## EXERCISE DETAILS:
Count the lines of the records that contain the string "Open", with case counting, and give only the number.

--- Start of SUPPLIED MATERIAL ---

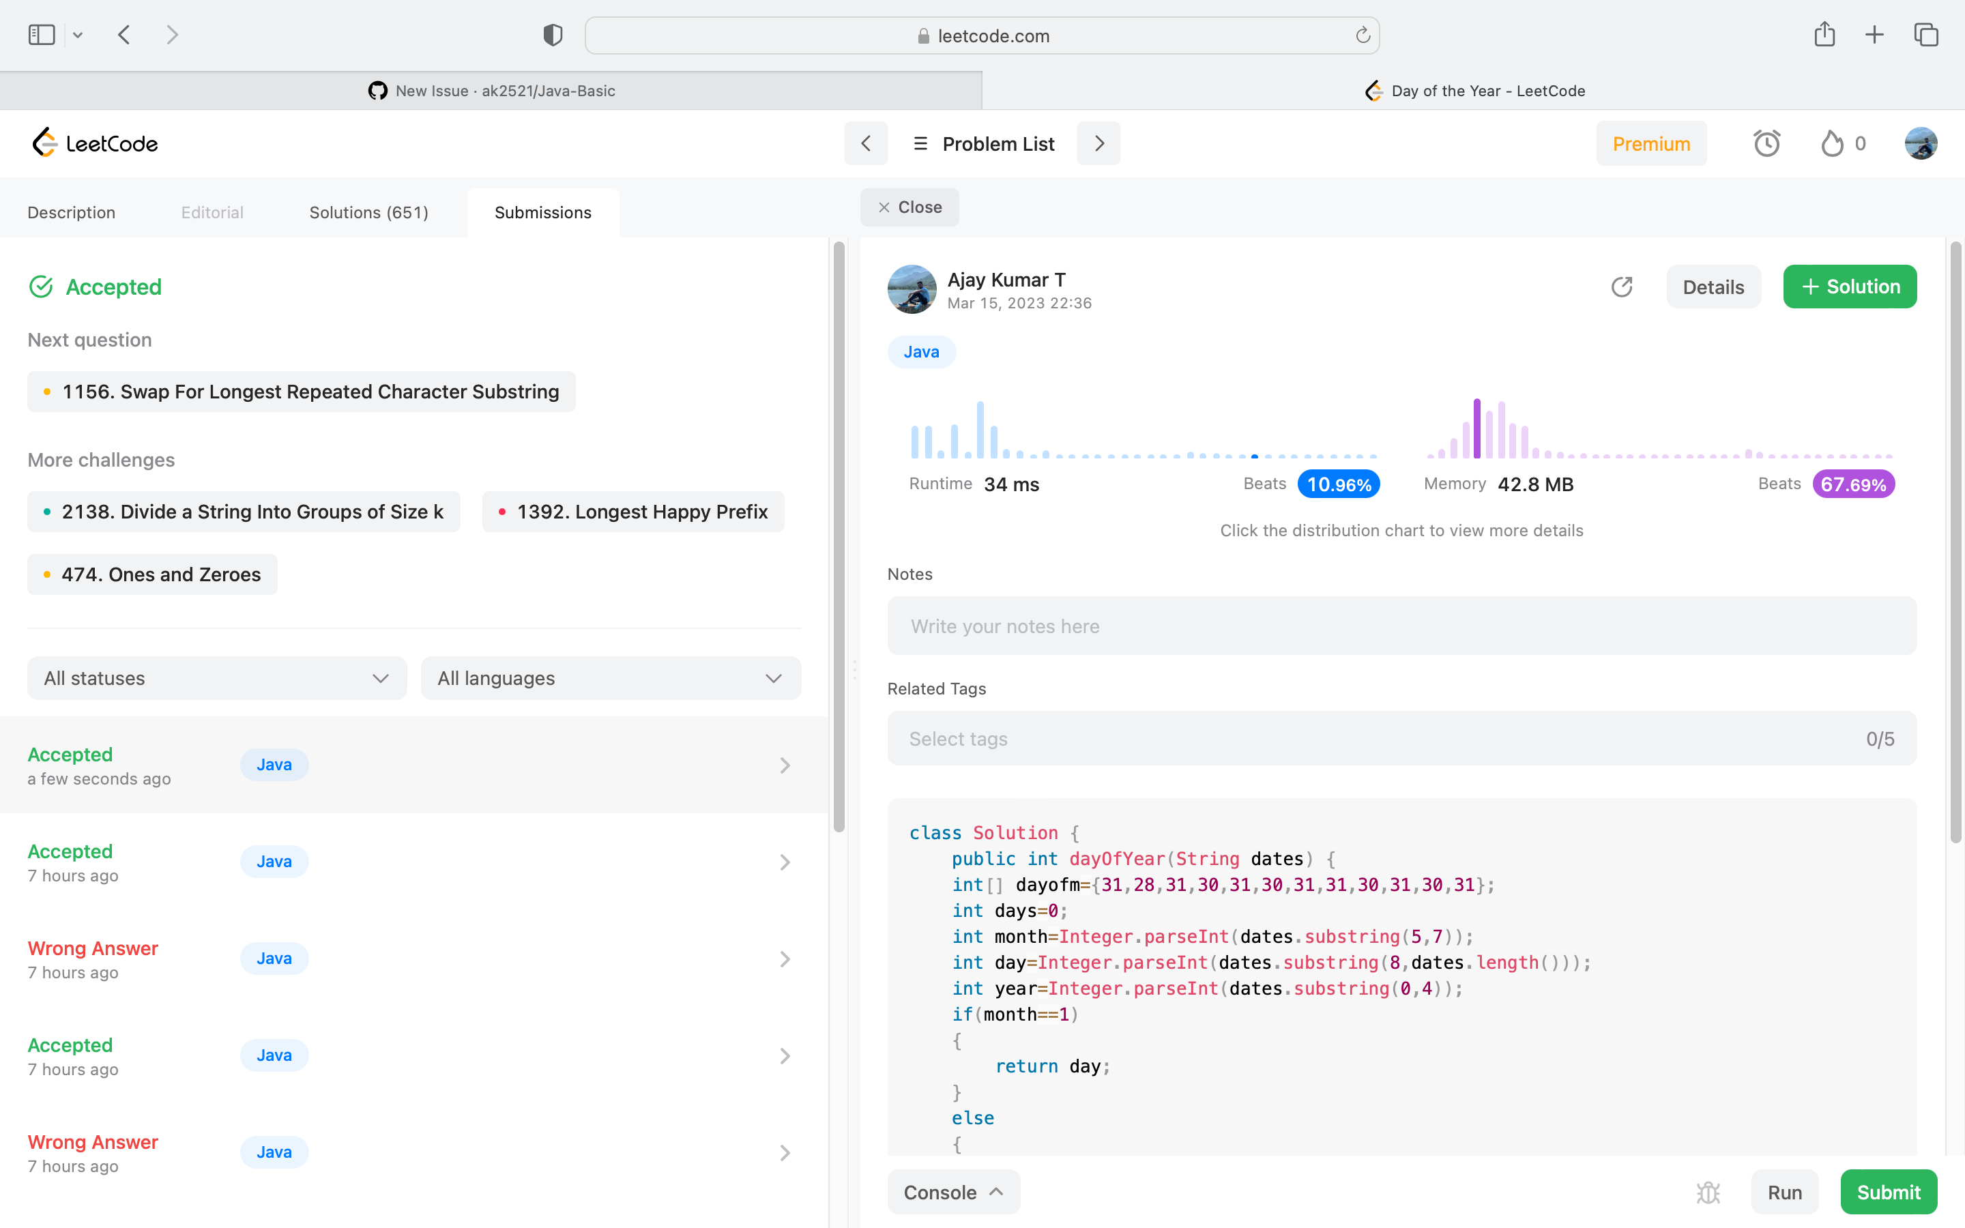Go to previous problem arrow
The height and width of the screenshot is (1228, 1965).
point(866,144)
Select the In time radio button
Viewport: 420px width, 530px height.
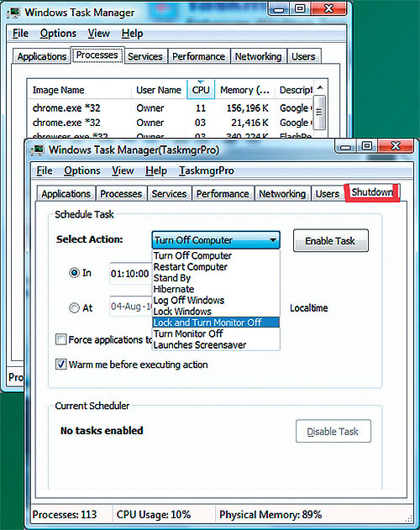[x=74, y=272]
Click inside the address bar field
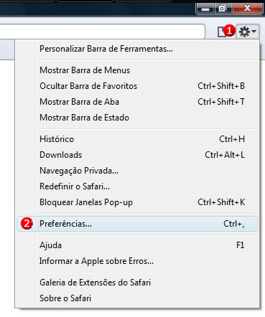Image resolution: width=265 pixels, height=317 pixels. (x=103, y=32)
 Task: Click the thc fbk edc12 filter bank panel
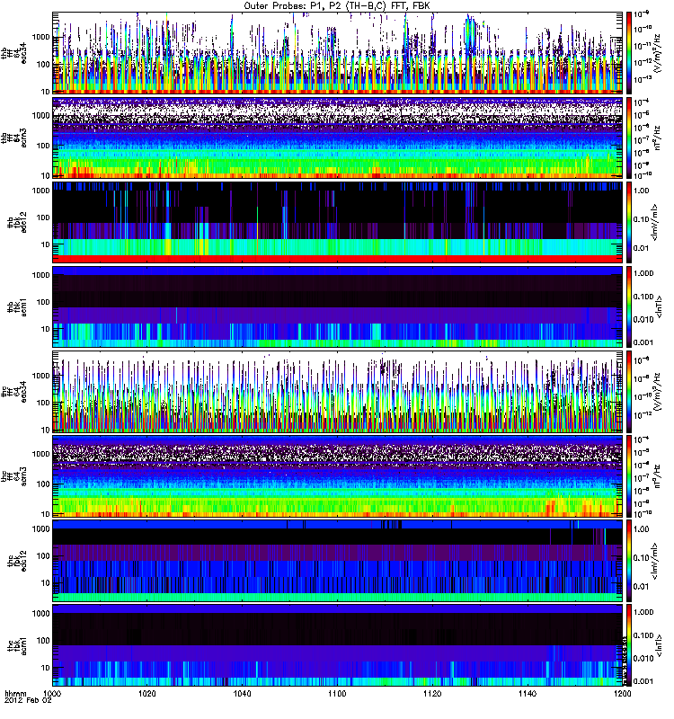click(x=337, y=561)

--- End of SUPPLIED MATERIAL ---
--- Start of SUPPLIED MATERIAL ---

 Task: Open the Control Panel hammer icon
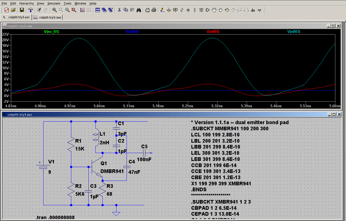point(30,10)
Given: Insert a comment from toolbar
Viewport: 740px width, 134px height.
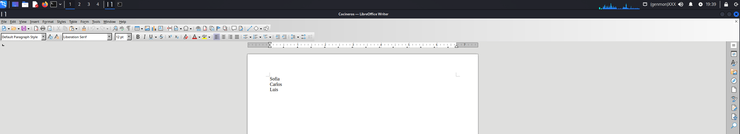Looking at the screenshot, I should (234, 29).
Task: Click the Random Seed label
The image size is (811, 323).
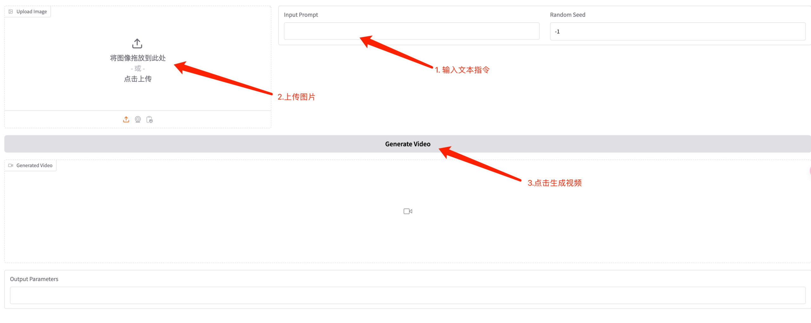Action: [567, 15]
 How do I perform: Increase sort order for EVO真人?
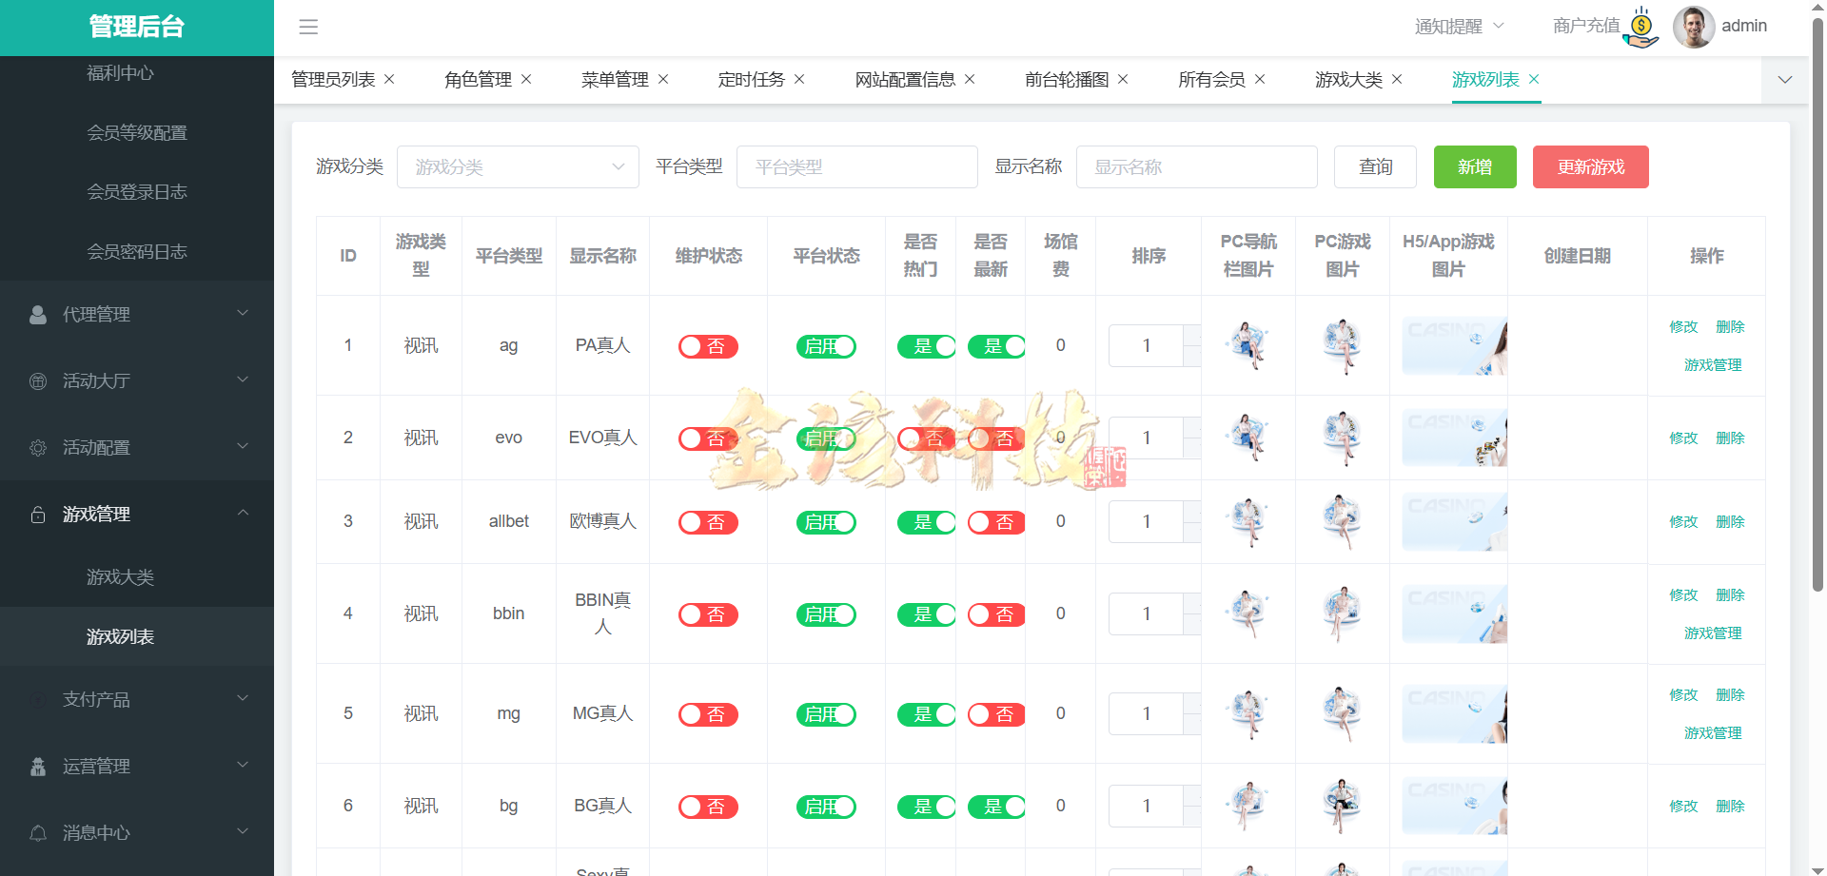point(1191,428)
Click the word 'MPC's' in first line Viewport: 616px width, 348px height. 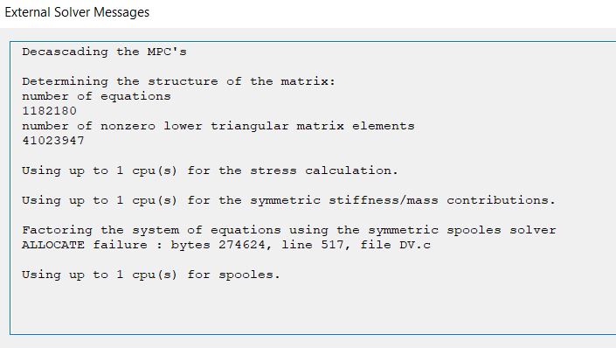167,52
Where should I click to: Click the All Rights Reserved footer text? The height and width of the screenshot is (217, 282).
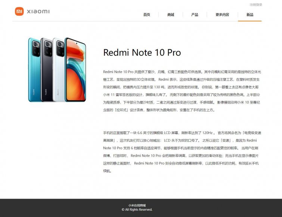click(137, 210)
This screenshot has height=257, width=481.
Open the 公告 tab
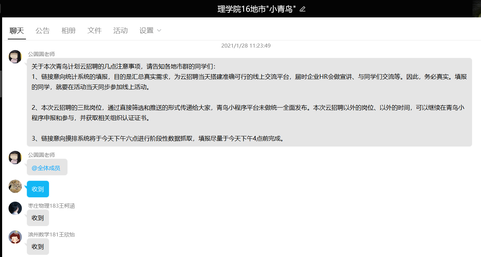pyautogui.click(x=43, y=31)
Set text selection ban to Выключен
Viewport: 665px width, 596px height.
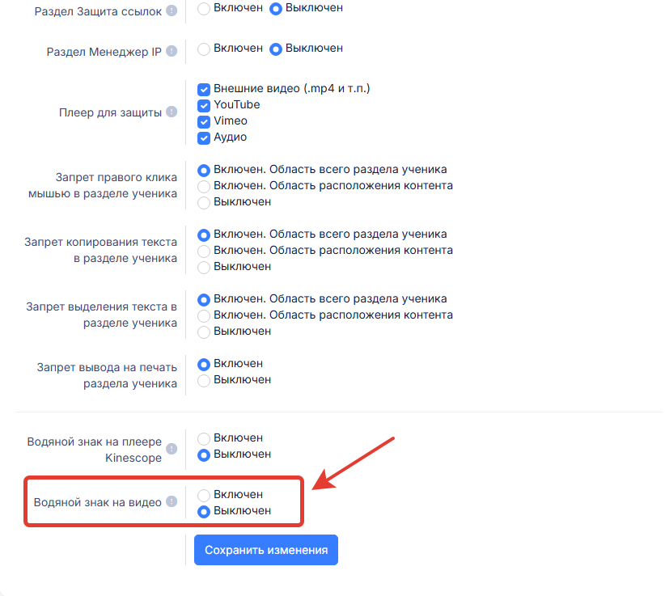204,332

--- End of SUPPLIED MATERIAL ---
--- Start of SUPPLIED MATERIAL ---

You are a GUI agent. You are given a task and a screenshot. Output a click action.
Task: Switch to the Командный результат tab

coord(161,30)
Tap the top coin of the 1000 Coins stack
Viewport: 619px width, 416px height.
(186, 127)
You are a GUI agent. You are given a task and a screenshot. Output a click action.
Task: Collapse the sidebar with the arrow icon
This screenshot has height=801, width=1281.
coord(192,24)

--- End of SUPPLIED MATERIAL ---

## FINAL RESULT:
2